Seruffin: Perhaps an invitation to stay at a private home with a good wall and a security guard?

Pollovic realizes with a horrible ~~ sinking feeling ~~ that that's an accurate description of his own home.

Seruffin: They may have the sense to go to ground without prompting. Reckage has been on the run before, even if Hajene Katsura Farris hasn't.

Pollovic: Let's hope so.

Pollovic has long since given up hoping for the best; expecting the worst tends to yield fewer ugly surprises.

Seruffin: Now that there's a plan, you really should get some sleep.

Pollovic: Can't. Budget committee meeting in less than an hour.

Seruffin: When, exactly?

Pollovic glances at his watch.

Pollovic: Fifty-two minutes, if this is accurate.

Seruffin estimates that Pollovic's watch is running almost five minutes fast.

Seruffin: And how much time does the committee spend arranging papers, getting coffee, and otherwise wasting time before they get down to business?

Pollovic grins wryly.

Pollovic: At least twenty minutes. More likely half an hour.

Seruffin: Thats what I thought. You can grab a good 45 minutes of sleep and still make it to your meeting with plenty of time for your staff to brief you first.

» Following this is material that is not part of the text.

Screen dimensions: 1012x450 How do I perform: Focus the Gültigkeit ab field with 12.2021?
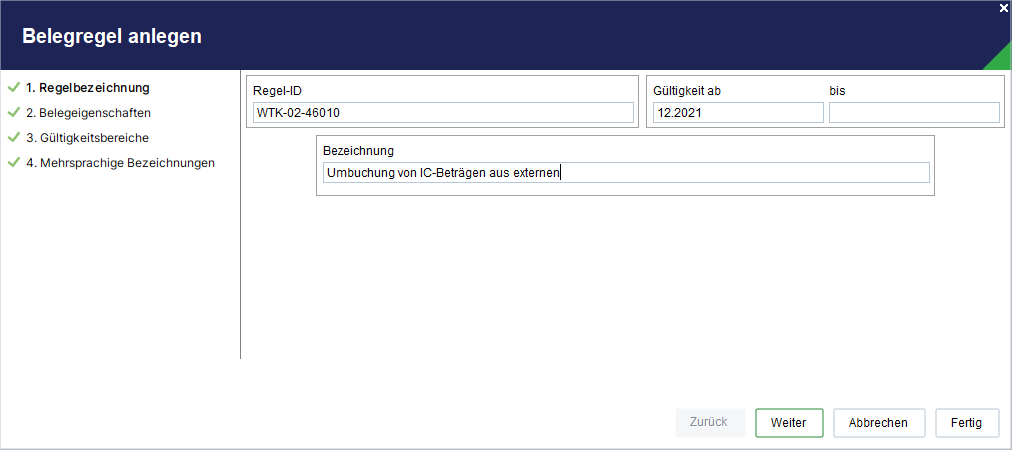[738, 112]
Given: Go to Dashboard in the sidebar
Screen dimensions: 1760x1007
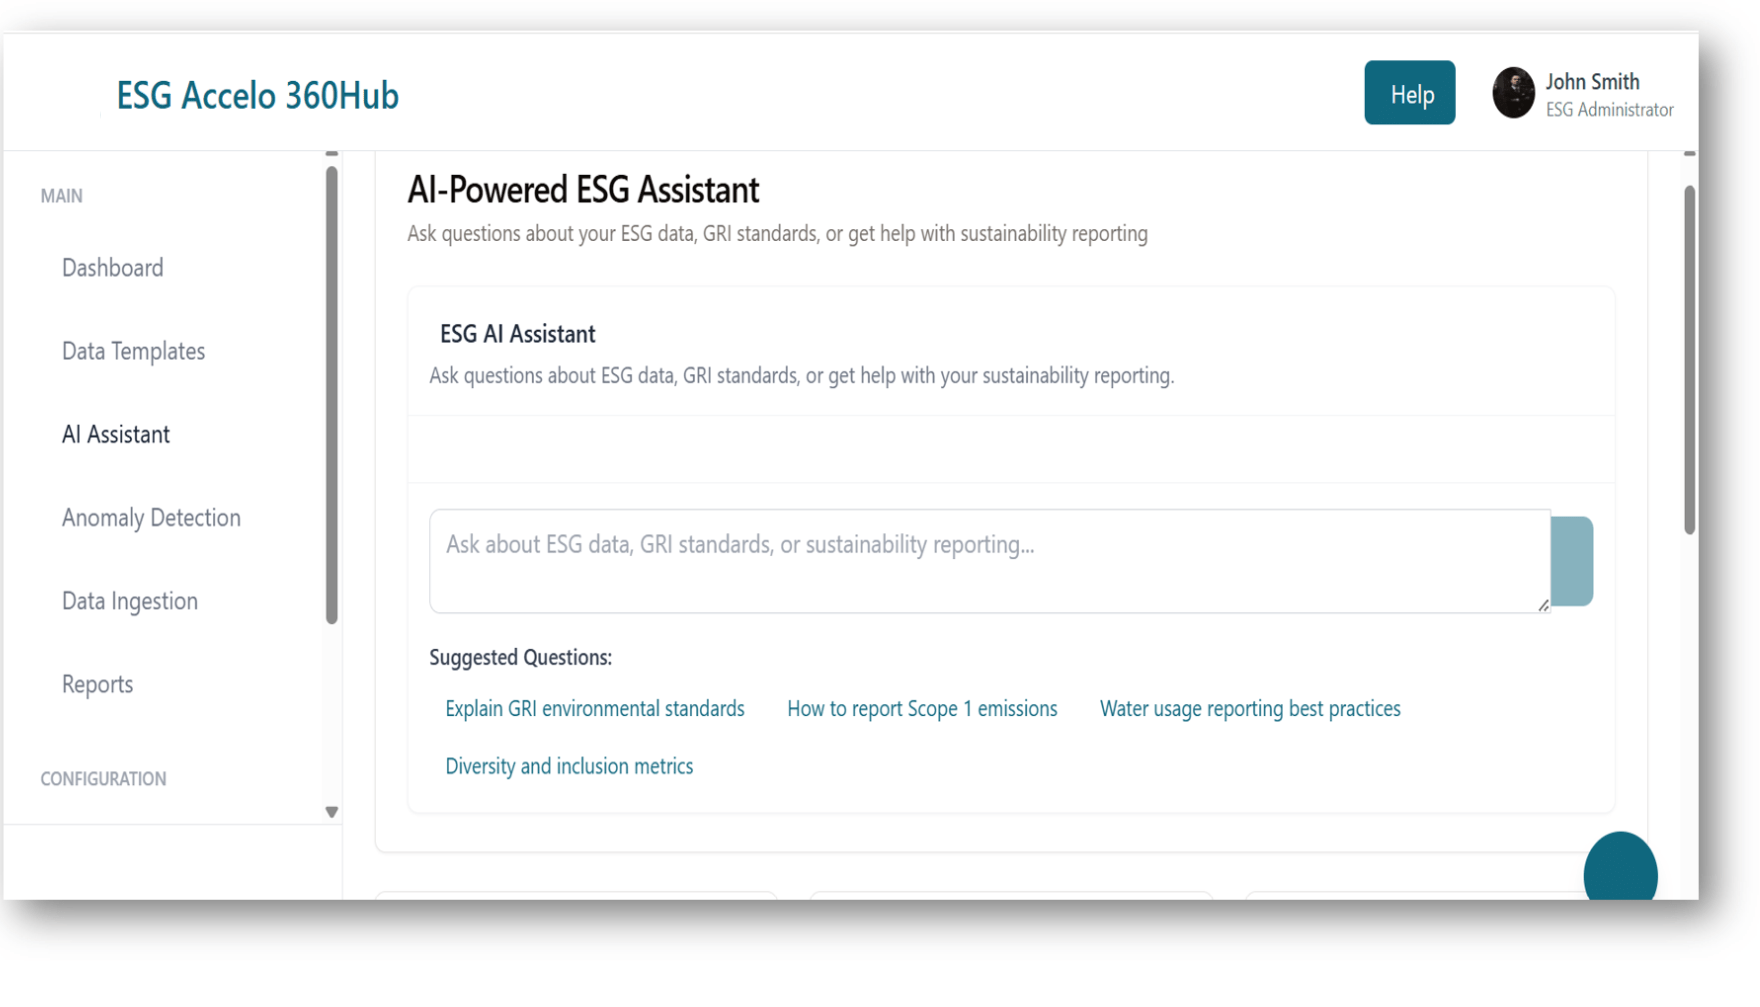Looking at the screenshot, I should coord(113,268).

Pollovic: I'd probably spend the whole time tossing and turning, and drift off just as I should be waking up.

Seruffin: Not if you let me help you get to sleep.

Pollovic: What would that involve?

Pollovic knows Simes have miracle drugs, but he doesn't want to be groggy for the meeting.

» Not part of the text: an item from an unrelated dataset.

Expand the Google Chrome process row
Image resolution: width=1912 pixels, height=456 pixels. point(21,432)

Seruffin: Just a little nageric manipulation. You're almost asleep right now.

Pollovic: In that case, I accept. Thank you.

Seruffin stands, gesturing for Pollovic to precede him into the back room where Gerrhonot naps occasionally.

Pollovic drags himself to his feet, stumbles through the doorway, and drops himself onto the narrow cot.

Seruffin: I'll make sure you're awake in plenty of time to make the meeting.

Pollovic nods.

Seruffin sits beside Pollovic on the cot and holds out his hands.

Seruffin: This is easiest if I make a transfer contact.

Pollovic raises leaden arms.

Seruffin relieves Pollovic of the burden by taking hold of the arms, lightly restraining them with handling tentacles.

Seruffin: Just think about 45 minutes from now, when you can awake refreshed and ready to handle the budget.

Pollovic nods again.

Seruffin lets his laterals extend, and starts to reach for control of Pollovic's field.

Pollovic is vaguely aware of the pleasant warmth of the Sime touch.

Seruffin leans forward to make lip contact, and the deeper nageric blending allows him to tilt Pollovic's nager towards sleep.

Pollovic drops like a brick into deep, dreamless sleep.

Seruffin dismantles the contact with a wry smile, takes a blanket from a nearby shelf and covers the Gen, then returns to his office and the endless reports.